Şayet durum buysa anayasa maddeleri geçtiğinde kura müdahale edilir ve bir miktar geri çekilebilir diye düşünebiliriz. Ancak böyle değilse o zaman durum kötü. Çünkü Türk Lirası kendi kategorisinde olan ülkelerin para birimlerine kıyasla sene başından beri negatif bir performans gösteriyor. “Kırılgan Beşli” olarak adlandırılan ülkelerden Rusya, Güney Afrika ve Brezilya`nın para birimleri sene başından beri bırakın değer kaybetmeyi, sırasıyla yüzde 2,2, 2,7 ve 6,0 kadar değer kazanmış durumdalar. Hindistan rupisi ise sadece yüzde 0,6 kadar değer kaybetmiş durumda. TL`nin kaybı yüzde 10,5`i geçti. Açık bir şekilde TL negatif olarak ayrışmış vaziyette.
TL neden bu kadar değer kaybediyor?
Birincisi, ekonomi yönetimi çok başlı görünüyor. Dümen kimin elinde belirsiz ve patronun kim olduğu açık değil.
İkincisi, faizler düşük (elbet düşük kalması gerekiyor) olduğundan paradan para kazanmaya çalışan yatırımcılar döviz ve altından kolay para kazanma yoluna gidiyor.

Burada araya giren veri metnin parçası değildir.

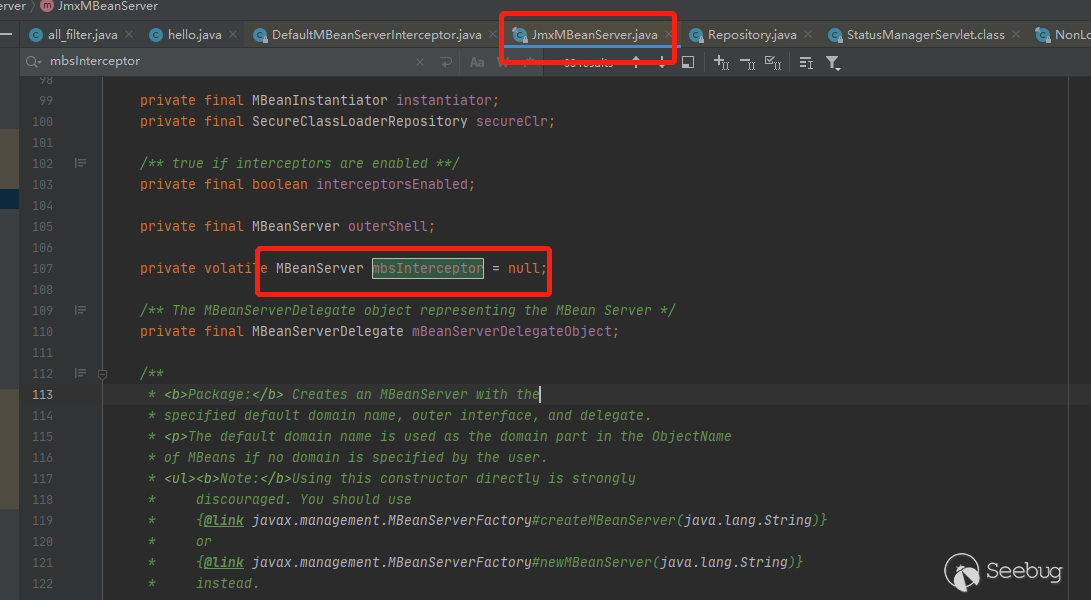Image resolution: width=1091 pixels, height=600 pixels.
Task: Close the Repository.java tab
Action: 808,35
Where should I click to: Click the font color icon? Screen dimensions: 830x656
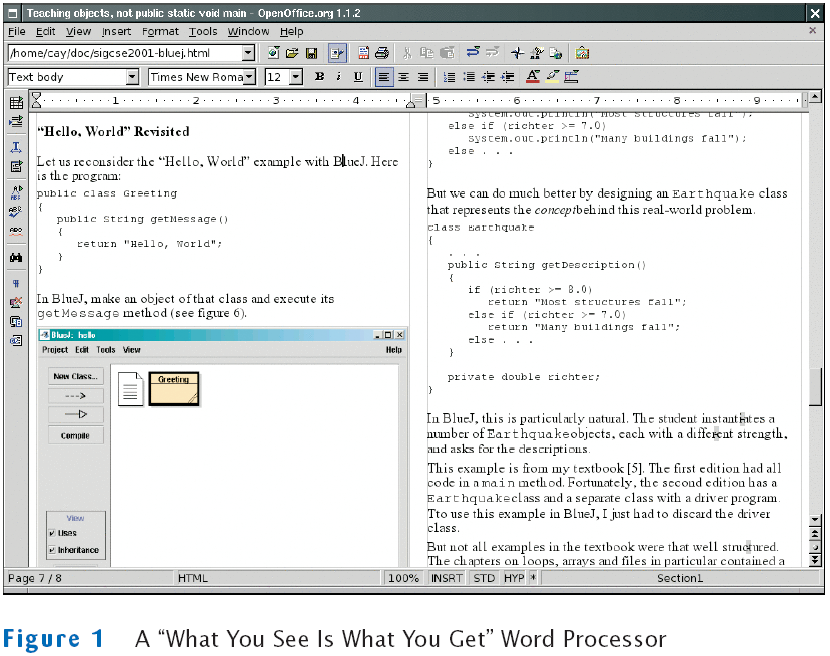(532, 77)
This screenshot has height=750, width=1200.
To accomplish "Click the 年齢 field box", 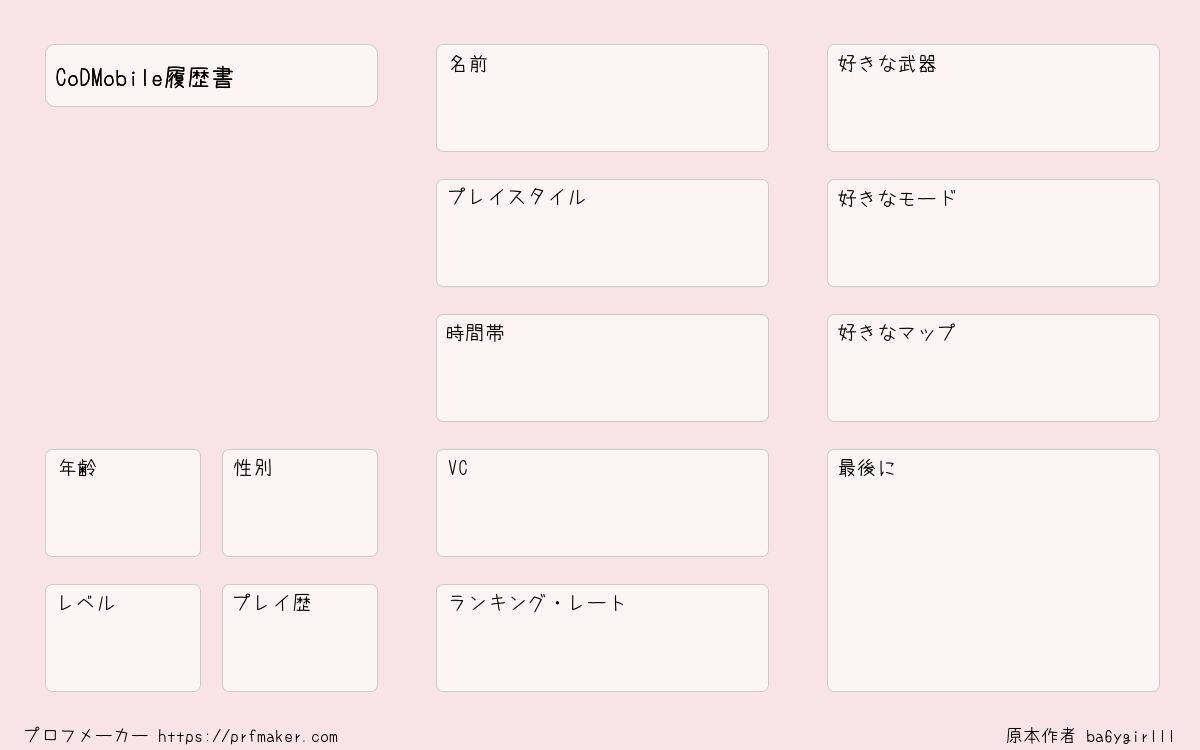I will (123, 503).
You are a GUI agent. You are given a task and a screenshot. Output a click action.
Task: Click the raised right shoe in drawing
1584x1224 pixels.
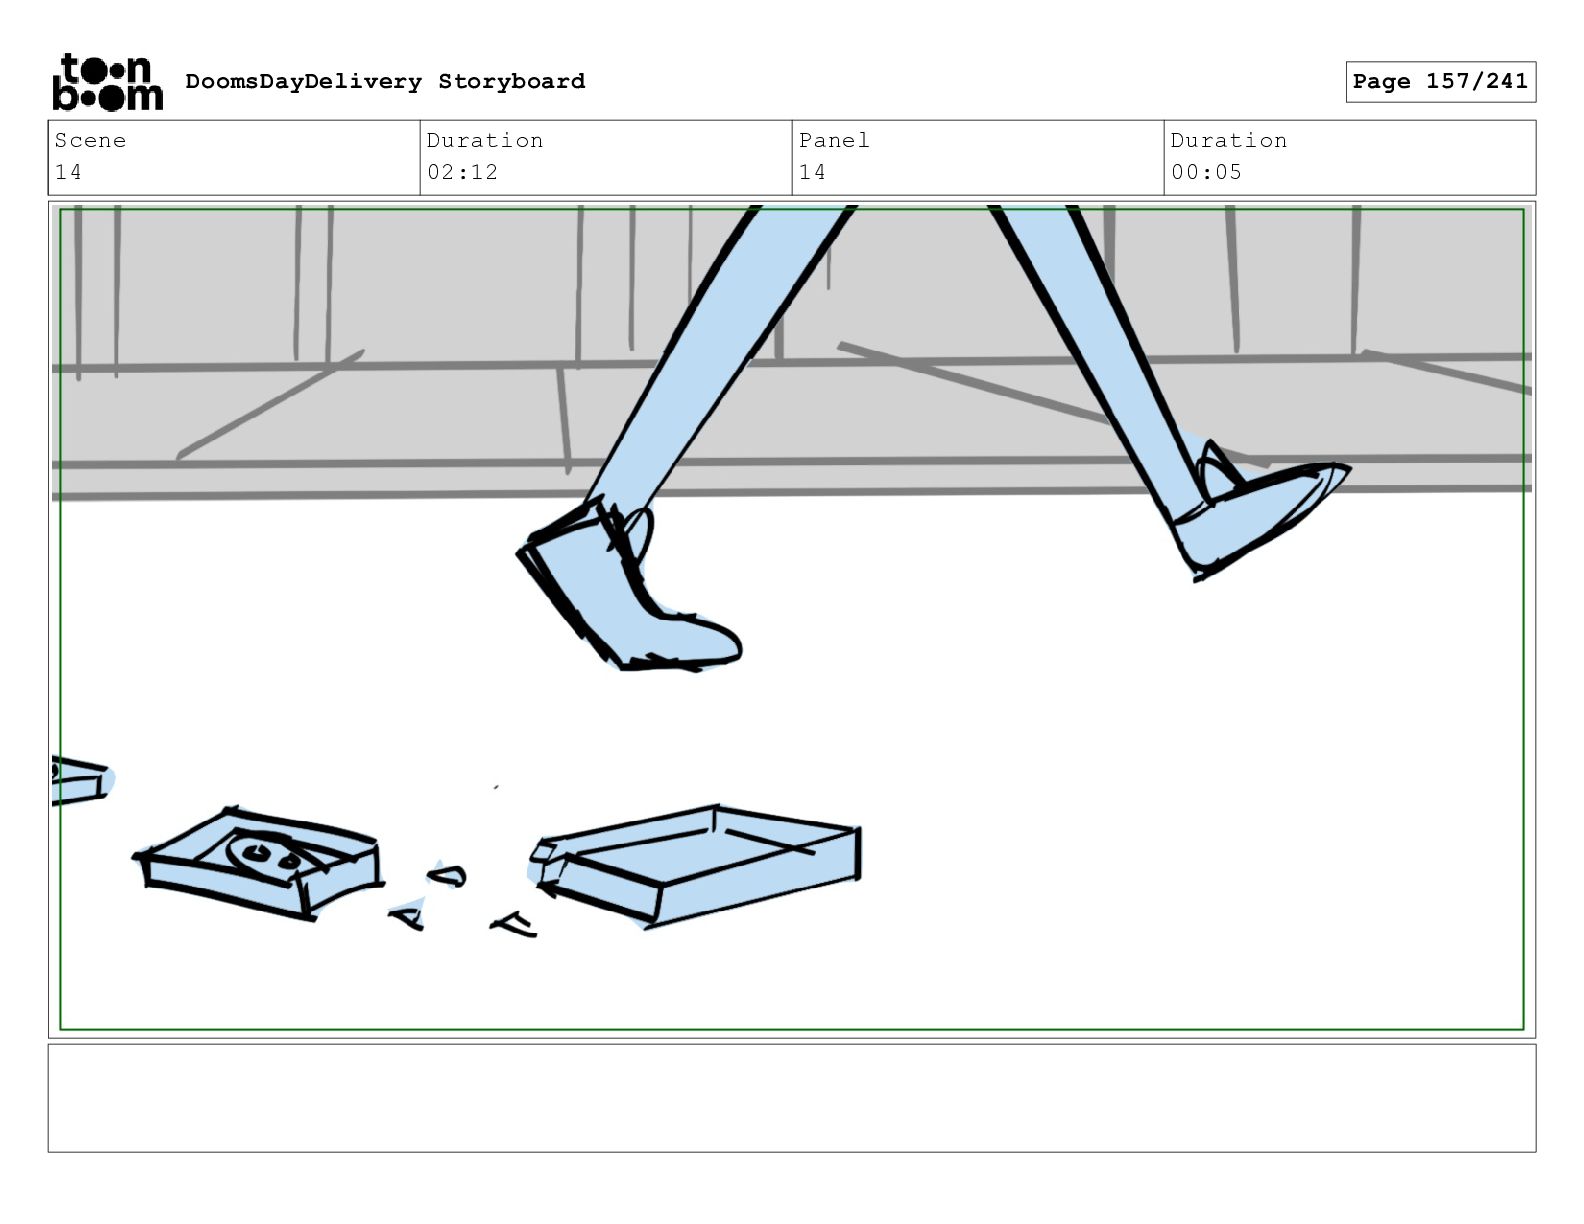pyautogui.click(x=1260, y=510)
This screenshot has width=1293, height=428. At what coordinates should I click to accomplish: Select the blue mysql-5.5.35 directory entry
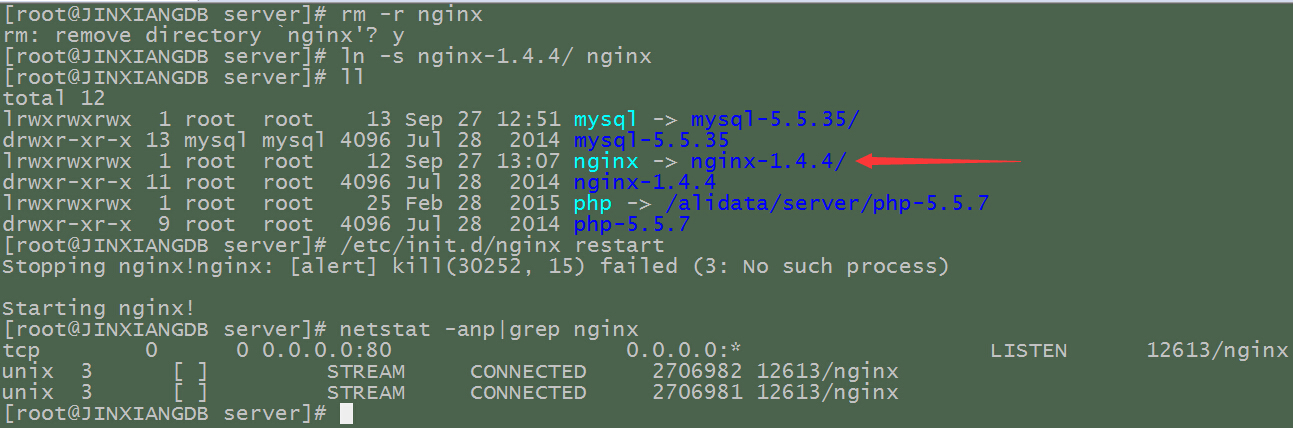pos(651,140)
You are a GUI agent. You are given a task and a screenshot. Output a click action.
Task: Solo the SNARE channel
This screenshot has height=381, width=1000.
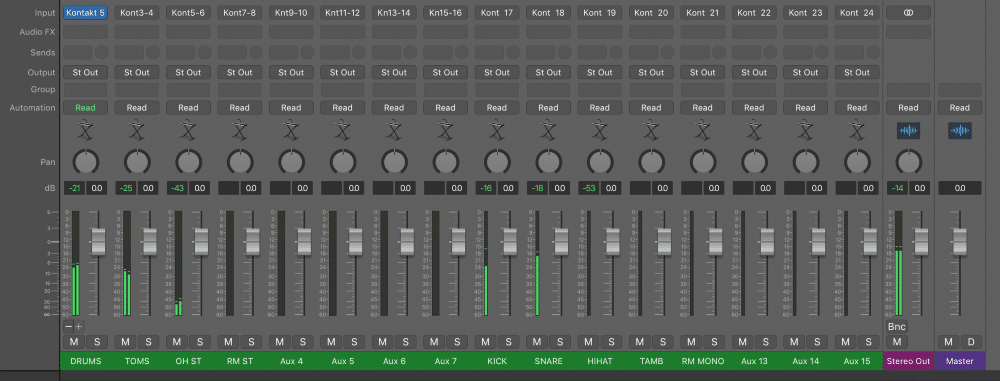tap(560, 342)

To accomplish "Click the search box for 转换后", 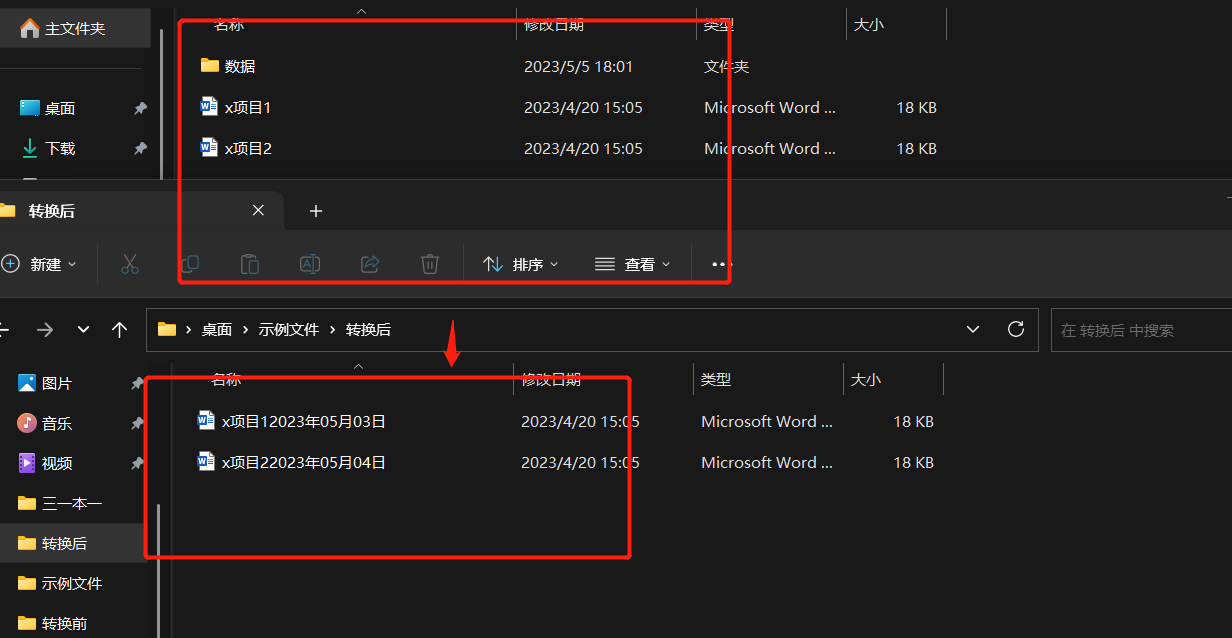I will [x=1140, y=330].
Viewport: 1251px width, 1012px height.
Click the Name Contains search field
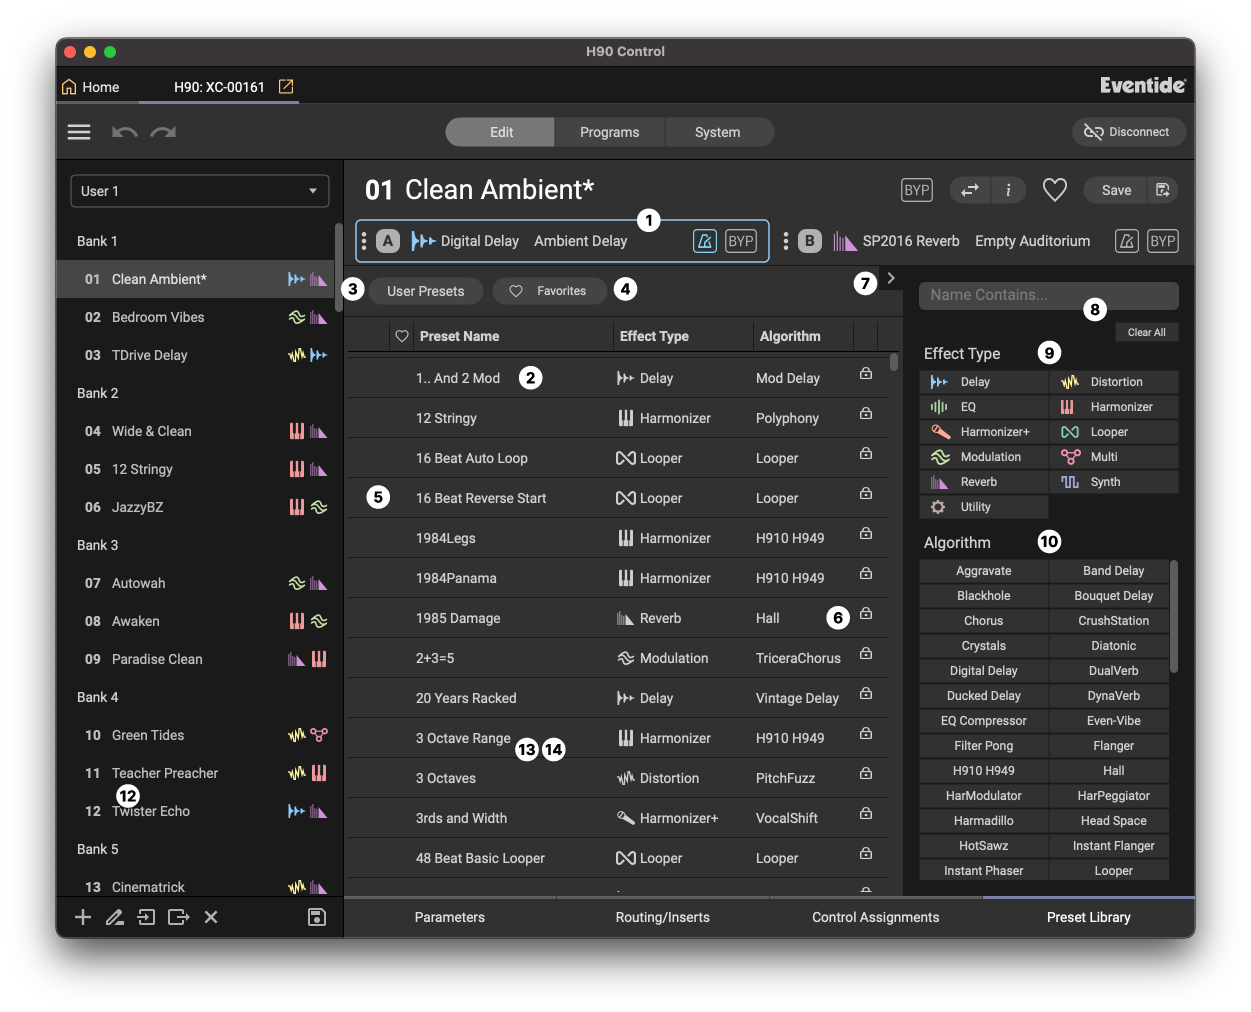(1047, 295)
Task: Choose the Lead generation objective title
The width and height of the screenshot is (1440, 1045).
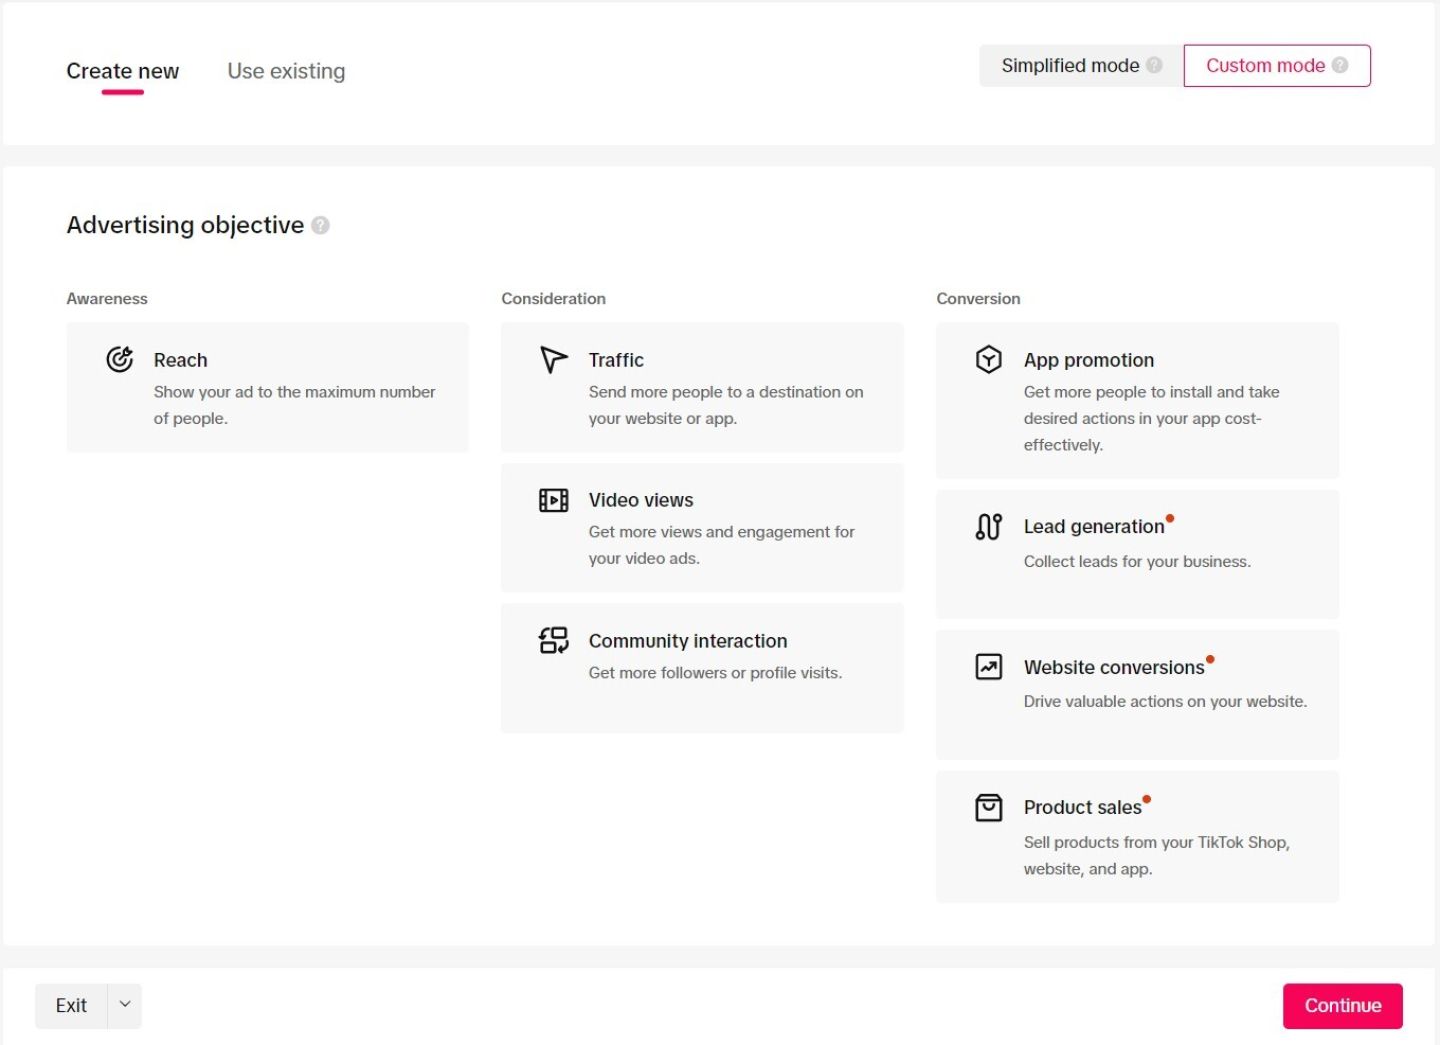Action: [x=1093, y=526]
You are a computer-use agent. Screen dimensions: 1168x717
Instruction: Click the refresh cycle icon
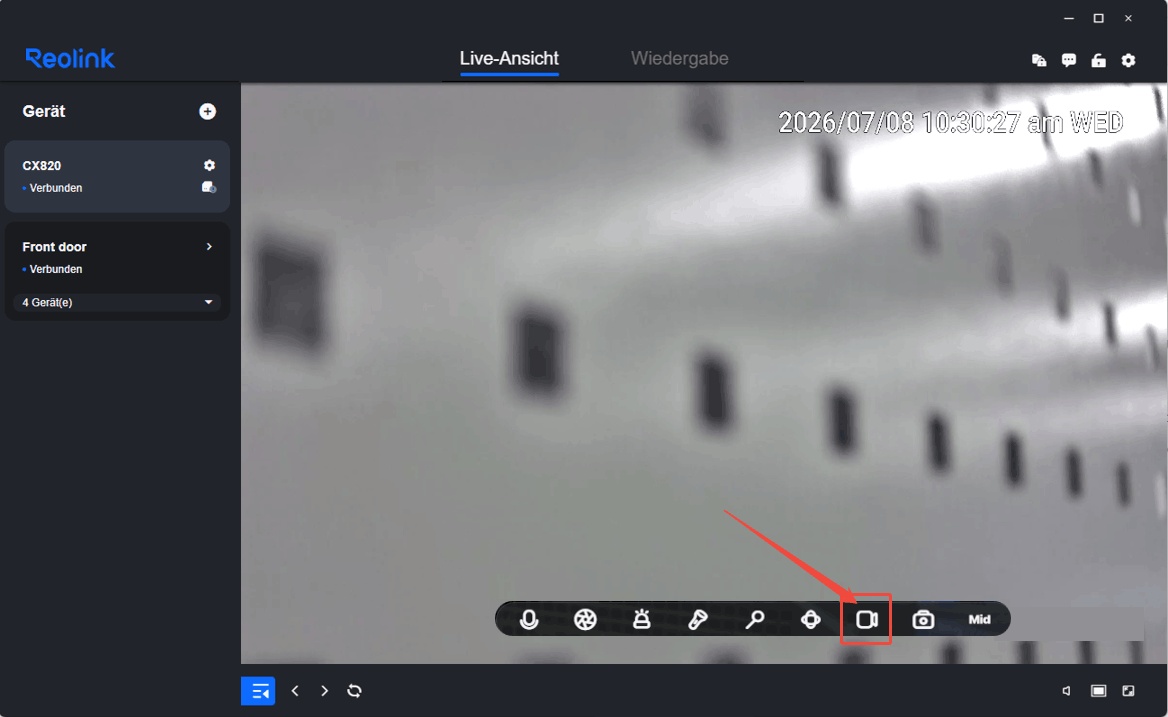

Üçüncüsü, ABD ekonomisindeki canlanma ve özellikle Trump`ın iktidara gelmesiyle bu canlanmanın enflasyonu da yukarı yönlü etkileyebileceği beklentisiyle küresel düzeyde ABD varlıklarına talebin artması ve dolayısıyla gelişmekte olan ülkelerden döviz çekilişi yaşanması.
Dördüncüsü, bu ay sonunda Moody`s`den sonra Fitch derecelendirme kuruluşunun Türkiye`nin notunu ‘yatırıma uygun olmayan` statüsüne indireceği beklentisidir.
Beşincisi, OHAL`in devam ediyor olması olumsuz bir gelişme olarak karşımızda duruyor.
Altıncısı, döviz kurları başıboş, nerede dengelenirse dengelensin mantığı da yanlış bir uygulama. Bu uygulama ekonomide büyük tahribatlara yol açıyor.
Yedincisi, kuru böylesine artıran döviz talebinin aslında çok sığ bir talep olduğu dile getiriliyor. Nasıl oluyor da bu kadar sığ bir talep varken döviz kuru böylesine artıyor?
Döviz talebi sığ değil de çok fazla olsaydı, halimiz ne olurdu?
Bu yükseliş devam ederse, borcu olanların Allah yardımcıları olsun demekten başka çare kalmıyor.